Over her sixty-year career, Yonge produced novels, collections of stories, articles, biographies, and magazines. As a writer, her dedication and industry were phenomenal; personally she was agonisingly shy and disliked public appearances. Those who read and enjoyed her include Queen Victoria, C. S. Lewis, E. M. Delafield, Barbara Pym and Philip Hensher.
Curated by the Charlotte M. Yonge Fellowship, this exhibition examines her life and career from different perspectives. A Hampshire woman, she lived and died in the village of Otterbourne and preferred country life to literary London.
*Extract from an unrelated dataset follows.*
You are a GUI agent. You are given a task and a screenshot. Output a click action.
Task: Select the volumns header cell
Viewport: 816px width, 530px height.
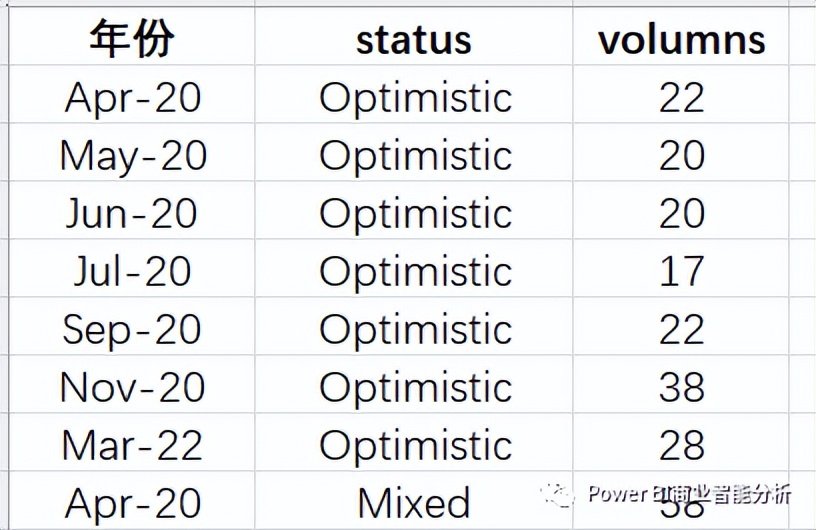pos(681,36)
The publication in 1853 of The Heir of Redclyffe, whose hero Guy Morville was taken as a role model by William Morris and Edward Burne-Jones, proved so popular that her status and reputation as a bestselling novelist were assured.
A devoted Anglican, inspired by the Revd John Keble of Hursley and the Oxford Movement, Charlotte Yonge dedicated the profits from her publications to philanthropy, the Church of England, and missionary causes. As an educationalist, she edited one of the first teenage magazines, the Monthly Packet, from 1851 until 1899, as well as producing text books and primers for the Victorian school system. Current scholarship considers that no study of the Victorian age can be complete without considering Yonge’s role within the literary and cultural landscape.
Dates: Tuesday 28 February to Thursday 27 April 2023, during Hampshire Record Office opening hours.